Gathering, cleaning, and analysing Twitter Archive Data.
In this project I will be gathering, assessing, cleaning and analysing data from the WeRateDogs Twitter archive data. WeRateDogs is a Twitter account with over 4 million followers that rates people's dogs with humurous captions. WeRateDogs has a unique rating system. The rating denominators are almost always 10 while the numerators are almost always greater than 10 i.e. 11/10, 12/10, 13/10 because "they're good dogs Brent".
The project will follow these steps:
- Gathering
- Assessment
- Cleaning
- Storing Cleaned Data
- Analysis and Visualisation of Data
- Reporting
I used Python 3.8.8 for this project and Juptyer Notebook as an IDE. Then main packages are as follows: pandas, numpy, requests, os, json, tweepy and matplotlib.pyplot. I also used additonal packages such as seaborn and skimage for further analysis and visualisation.

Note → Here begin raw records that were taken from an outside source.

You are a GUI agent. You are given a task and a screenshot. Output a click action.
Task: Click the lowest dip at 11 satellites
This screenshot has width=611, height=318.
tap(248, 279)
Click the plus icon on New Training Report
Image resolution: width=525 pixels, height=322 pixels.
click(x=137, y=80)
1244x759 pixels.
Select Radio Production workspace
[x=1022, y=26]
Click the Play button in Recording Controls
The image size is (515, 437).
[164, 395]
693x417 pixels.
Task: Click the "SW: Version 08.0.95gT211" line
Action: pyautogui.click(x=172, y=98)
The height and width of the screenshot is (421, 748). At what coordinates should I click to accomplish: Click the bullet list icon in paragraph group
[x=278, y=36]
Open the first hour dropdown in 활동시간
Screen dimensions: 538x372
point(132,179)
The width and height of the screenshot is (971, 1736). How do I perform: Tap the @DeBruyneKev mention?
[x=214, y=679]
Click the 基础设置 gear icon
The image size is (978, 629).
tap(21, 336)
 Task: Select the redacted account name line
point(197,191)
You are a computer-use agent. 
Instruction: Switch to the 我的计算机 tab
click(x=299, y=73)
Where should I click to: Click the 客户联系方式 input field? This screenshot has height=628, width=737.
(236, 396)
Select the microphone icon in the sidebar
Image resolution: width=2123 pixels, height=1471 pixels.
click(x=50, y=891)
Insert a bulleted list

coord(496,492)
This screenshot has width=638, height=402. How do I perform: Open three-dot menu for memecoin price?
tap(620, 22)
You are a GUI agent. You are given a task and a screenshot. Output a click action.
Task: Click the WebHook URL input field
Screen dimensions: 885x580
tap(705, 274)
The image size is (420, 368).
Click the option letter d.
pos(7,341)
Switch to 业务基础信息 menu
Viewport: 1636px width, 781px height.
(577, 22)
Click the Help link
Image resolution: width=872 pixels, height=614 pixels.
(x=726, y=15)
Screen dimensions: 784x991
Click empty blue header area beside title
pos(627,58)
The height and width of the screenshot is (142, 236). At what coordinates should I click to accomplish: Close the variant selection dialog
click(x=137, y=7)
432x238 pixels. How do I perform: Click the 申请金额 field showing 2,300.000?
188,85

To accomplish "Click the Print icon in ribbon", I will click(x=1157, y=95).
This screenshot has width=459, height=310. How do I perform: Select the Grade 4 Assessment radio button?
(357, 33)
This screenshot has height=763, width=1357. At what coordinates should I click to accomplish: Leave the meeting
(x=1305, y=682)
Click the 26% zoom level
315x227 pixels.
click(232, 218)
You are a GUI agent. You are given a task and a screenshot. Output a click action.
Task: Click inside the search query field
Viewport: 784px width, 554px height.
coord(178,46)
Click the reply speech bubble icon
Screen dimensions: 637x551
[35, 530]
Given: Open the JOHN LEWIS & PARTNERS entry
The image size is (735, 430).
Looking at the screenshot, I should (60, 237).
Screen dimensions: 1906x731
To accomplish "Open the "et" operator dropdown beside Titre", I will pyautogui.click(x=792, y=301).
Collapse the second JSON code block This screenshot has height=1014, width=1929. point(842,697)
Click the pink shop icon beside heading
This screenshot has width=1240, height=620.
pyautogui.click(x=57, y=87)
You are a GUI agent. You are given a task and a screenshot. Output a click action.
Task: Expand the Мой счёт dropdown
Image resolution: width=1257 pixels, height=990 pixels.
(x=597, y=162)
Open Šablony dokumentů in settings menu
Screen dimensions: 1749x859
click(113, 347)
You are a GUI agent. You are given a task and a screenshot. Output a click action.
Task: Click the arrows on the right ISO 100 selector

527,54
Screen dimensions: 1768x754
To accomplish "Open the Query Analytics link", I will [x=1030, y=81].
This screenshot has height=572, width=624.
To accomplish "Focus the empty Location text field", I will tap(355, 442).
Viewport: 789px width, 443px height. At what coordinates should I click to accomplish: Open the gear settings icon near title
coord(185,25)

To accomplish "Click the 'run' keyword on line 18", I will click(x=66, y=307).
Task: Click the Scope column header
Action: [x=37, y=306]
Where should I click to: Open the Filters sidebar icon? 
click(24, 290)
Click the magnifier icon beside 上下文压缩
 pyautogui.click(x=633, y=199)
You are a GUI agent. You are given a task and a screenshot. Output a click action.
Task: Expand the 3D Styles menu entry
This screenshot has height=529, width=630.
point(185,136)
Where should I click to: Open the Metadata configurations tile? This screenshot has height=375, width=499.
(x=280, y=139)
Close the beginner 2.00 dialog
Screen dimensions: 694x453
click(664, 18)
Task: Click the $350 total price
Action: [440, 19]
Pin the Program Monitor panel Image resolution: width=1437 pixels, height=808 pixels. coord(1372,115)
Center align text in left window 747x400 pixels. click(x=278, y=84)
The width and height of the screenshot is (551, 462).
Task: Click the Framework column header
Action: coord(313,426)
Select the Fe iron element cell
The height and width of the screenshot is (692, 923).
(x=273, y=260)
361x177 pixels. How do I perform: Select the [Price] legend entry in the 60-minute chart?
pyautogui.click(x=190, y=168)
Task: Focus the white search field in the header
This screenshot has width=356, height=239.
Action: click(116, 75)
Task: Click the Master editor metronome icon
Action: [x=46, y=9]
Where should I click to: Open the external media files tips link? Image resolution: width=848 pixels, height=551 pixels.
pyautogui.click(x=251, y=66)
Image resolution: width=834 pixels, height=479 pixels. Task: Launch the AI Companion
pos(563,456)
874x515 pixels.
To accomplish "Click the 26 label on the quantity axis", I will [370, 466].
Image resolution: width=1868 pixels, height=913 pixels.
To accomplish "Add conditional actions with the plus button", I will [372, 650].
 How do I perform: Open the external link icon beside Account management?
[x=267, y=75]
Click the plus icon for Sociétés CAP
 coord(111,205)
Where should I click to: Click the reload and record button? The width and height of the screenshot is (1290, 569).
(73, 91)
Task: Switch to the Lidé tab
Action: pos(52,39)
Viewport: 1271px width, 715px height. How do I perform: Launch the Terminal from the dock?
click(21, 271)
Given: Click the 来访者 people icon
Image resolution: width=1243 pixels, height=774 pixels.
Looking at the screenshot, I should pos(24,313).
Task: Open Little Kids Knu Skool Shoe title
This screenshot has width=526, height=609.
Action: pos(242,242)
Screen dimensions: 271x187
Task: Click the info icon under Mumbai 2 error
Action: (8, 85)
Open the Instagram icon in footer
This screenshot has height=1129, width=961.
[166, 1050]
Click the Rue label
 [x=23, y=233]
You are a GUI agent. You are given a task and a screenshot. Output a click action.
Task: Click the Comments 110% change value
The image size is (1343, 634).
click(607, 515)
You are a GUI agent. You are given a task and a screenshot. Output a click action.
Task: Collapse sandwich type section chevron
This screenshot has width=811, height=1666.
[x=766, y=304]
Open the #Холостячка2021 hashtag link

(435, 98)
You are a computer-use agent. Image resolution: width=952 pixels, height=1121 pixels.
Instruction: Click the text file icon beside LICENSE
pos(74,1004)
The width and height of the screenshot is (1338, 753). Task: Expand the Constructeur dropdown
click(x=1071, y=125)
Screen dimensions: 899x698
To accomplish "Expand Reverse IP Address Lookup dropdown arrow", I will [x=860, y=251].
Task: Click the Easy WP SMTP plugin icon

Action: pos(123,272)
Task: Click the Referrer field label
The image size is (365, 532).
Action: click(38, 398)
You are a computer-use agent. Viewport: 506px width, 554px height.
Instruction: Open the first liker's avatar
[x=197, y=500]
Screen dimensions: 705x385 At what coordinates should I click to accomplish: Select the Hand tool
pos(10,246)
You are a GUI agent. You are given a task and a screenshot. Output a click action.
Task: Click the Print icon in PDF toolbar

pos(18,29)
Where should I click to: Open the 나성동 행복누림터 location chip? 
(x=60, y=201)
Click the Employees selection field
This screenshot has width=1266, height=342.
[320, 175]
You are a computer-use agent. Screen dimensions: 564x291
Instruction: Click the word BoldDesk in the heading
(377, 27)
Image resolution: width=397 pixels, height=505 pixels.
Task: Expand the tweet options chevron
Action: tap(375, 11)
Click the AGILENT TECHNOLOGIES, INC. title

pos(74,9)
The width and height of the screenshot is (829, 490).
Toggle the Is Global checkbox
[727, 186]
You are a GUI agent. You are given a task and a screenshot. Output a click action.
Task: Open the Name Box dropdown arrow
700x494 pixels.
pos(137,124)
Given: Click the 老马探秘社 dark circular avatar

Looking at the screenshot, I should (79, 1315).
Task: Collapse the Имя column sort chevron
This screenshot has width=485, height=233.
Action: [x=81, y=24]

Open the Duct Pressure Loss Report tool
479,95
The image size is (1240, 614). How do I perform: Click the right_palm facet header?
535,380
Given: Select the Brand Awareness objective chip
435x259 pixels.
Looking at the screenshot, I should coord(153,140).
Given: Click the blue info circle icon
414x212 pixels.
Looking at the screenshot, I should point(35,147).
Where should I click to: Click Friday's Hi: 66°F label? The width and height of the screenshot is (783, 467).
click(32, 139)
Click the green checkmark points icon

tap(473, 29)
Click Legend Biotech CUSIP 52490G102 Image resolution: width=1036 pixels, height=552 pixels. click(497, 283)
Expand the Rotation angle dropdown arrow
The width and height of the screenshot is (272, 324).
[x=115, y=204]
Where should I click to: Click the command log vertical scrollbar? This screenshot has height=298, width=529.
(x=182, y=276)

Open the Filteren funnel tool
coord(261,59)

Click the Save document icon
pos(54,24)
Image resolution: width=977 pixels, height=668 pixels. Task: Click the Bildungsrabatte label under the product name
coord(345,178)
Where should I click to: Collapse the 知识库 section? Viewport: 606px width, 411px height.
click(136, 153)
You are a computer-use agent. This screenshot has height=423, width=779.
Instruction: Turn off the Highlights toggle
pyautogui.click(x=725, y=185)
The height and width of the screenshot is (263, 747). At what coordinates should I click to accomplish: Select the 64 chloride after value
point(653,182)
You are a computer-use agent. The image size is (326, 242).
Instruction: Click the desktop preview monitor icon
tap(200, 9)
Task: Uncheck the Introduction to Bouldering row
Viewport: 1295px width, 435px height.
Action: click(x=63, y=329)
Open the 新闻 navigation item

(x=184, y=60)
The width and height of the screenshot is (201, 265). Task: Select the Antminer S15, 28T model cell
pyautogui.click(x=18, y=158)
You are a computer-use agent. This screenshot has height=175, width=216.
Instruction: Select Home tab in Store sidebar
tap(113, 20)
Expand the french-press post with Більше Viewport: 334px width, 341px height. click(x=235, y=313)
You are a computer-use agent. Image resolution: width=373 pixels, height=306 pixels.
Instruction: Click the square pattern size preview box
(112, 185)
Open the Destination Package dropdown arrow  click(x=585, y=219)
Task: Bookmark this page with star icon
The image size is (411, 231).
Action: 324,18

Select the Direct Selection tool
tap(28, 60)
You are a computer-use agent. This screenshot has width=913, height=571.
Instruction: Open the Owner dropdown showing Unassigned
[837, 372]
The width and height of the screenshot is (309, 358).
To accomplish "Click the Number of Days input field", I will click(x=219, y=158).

- 'twitter-archive-enhanced.csv': the enhanced archive data provided by Udacity, which contains extra columns for dog stages (doggo, floofer, pupper and puppo).
- 'image-predictions.tsv': image predictions that were compiled after the archive data was run through a neural network that can classify dog breeds.
- 'tweet-json.txt': a json text file gathered from Twitter's API.
- 'twitter_archive_master.csv': a master dataset created from merging the above 3 after assessment and cleaning, and to be used for analysis and visualisation.
- wrangle_act.ipynb: this is where all the code for wrangling and analysis is executed.
- wrangle_act.html: this is the html version of the IPython notebook.
- wrangle_report: this is a summary of the steps I took to assess, clean and store the data.
- act_report.pdf: this is includes insights and visualisations from the analysis.
Gorata Malose
Linkedin: Gorata Malose
This project is licensed under the MIT License and it was submitted by Gorata Malose as part of Udacity's Data Analyst Nanodegree programme.